*** Listed records Section Begins ***

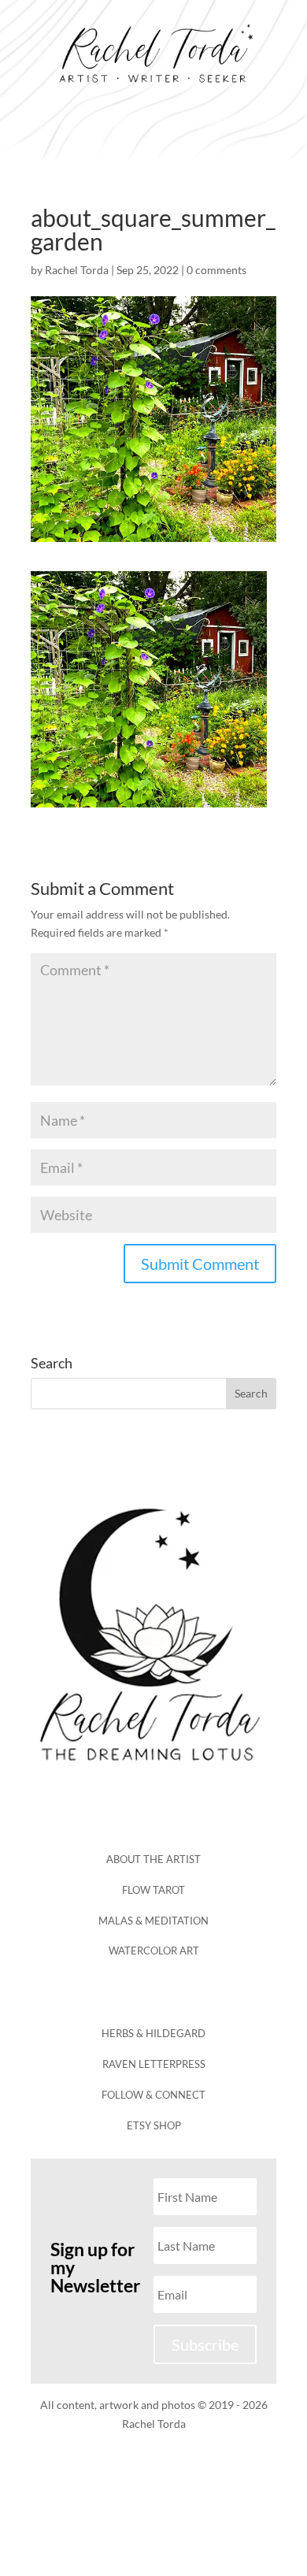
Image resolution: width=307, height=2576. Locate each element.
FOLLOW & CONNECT (153, 2094)
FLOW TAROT (153, 1890)
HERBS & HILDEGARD (153, 2033)
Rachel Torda (77, 270)
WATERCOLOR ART (154, 1950)
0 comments (216, 270)
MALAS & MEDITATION (153, 1920)
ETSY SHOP (154, 2125)
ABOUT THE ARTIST (153, 1859)
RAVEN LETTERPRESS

*** Listed records Section Ends ***

▶ [Work required] Print the line containing "0 comments (216, 270)" and every line after it to the end of the records above, exactly as written, and nothing else.

▶ [Output for this exercise]
0 comments (216, 270)
MALAS & MEDITATION (153, 1920)
ETSY SHOP (154, 2125)
ABOUT THE ARTIST (153, 1859)
RAVEN LETTERPRESS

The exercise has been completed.